----- DATA EXTRACTS -----

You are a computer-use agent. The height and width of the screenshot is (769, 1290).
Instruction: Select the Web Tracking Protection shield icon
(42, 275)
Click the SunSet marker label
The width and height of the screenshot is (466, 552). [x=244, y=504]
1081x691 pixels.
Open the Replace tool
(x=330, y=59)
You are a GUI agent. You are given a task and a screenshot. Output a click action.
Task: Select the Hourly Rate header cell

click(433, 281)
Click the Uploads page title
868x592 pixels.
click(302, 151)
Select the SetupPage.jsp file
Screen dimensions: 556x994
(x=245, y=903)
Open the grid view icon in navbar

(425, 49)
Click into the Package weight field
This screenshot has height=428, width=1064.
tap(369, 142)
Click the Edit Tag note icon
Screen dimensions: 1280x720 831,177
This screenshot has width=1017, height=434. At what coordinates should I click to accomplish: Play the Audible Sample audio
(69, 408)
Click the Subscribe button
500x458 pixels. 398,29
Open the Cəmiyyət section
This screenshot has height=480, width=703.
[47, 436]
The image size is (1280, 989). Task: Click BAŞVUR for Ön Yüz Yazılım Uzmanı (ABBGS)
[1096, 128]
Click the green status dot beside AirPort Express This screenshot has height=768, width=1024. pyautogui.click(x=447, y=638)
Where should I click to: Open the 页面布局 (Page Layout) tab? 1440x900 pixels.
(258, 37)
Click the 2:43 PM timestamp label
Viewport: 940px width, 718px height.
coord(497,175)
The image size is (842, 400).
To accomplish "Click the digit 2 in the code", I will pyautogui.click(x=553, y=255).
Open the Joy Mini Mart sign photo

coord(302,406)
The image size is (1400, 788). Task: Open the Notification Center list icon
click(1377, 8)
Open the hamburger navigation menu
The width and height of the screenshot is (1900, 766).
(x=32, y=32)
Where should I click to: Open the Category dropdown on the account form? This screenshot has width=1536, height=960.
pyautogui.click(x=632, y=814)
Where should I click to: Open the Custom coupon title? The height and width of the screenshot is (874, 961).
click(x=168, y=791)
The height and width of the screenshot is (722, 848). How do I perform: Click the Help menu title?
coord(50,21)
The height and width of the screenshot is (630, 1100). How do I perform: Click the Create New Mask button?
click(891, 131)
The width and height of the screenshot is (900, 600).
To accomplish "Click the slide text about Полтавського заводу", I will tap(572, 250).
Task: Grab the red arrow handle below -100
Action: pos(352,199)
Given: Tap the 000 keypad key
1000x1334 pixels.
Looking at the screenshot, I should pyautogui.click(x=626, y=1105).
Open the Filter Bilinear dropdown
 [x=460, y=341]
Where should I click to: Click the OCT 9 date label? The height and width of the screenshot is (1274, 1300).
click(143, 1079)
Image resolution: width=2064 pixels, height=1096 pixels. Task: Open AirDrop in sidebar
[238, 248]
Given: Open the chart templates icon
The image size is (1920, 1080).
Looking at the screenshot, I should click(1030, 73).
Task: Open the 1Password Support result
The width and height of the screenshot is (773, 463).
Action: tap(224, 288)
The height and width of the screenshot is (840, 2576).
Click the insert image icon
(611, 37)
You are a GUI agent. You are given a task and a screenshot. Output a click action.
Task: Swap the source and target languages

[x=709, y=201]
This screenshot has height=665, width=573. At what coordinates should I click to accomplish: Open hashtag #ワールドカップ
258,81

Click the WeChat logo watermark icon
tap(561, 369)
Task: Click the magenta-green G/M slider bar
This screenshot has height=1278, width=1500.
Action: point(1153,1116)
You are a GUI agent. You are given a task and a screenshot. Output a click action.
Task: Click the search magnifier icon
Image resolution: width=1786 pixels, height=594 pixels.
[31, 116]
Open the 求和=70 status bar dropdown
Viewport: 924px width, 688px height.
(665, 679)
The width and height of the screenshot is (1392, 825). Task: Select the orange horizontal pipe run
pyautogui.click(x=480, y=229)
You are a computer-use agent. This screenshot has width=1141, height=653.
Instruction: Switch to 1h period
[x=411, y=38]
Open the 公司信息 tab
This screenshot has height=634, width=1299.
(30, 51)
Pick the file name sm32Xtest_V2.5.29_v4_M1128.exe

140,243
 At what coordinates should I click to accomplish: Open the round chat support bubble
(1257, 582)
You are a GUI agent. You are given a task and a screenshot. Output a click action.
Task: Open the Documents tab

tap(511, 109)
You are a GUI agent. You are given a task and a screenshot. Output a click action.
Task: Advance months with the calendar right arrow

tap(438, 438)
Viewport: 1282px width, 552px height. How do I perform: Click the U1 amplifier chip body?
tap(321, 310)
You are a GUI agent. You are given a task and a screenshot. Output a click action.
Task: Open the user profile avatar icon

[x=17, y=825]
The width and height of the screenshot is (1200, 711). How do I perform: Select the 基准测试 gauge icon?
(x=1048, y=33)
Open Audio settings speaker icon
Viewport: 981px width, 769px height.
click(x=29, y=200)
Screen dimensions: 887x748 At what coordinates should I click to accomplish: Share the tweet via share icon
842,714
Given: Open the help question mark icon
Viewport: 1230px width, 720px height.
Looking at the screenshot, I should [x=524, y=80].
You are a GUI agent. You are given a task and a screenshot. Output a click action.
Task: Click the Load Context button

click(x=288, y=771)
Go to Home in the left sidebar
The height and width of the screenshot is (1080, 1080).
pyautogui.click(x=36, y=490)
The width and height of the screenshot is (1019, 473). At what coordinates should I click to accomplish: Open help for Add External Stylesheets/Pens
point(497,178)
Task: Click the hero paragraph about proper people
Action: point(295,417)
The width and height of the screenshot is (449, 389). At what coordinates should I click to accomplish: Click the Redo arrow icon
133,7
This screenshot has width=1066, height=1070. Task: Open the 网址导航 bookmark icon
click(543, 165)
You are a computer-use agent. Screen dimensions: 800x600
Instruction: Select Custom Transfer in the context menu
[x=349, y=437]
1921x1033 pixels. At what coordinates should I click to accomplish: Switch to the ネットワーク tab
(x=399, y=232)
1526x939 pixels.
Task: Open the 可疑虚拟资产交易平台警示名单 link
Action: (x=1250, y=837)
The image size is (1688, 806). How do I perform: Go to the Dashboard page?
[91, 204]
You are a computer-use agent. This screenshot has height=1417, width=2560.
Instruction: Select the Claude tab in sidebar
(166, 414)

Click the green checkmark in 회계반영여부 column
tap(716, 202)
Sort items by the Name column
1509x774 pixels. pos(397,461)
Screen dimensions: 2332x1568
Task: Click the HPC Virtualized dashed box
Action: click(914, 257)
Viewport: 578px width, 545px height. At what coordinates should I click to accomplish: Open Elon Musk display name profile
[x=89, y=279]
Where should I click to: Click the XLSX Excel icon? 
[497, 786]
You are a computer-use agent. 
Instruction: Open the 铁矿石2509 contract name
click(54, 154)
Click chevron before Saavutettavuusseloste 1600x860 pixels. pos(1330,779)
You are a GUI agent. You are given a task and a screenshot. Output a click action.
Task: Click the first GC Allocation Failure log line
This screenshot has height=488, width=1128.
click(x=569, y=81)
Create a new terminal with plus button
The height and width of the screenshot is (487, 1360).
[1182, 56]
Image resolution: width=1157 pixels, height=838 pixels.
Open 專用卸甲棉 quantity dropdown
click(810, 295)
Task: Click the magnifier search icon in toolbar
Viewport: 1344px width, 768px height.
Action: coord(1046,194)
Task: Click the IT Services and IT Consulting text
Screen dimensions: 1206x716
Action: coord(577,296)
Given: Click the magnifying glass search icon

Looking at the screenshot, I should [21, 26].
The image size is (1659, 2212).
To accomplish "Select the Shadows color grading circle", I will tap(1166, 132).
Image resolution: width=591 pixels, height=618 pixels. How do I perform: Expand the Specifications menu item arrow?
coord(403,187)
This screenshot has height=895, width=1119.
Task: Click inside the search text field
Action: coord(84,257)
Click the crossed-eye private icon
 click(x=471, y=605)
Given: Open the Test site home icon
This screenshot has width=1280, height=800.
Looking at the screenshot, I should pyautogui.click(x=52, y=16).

-----

▶ _EXERCISE_
Whenever the word "status" shows up in a line above, copy that line.

▶ _RESULT FOR THIS TASK_
Click the green status dot beside AirPort Express This screenshot has height=768, width=1024. pyautogui.click(x=447, y=638)
Open the 求和=70 status bar dropdown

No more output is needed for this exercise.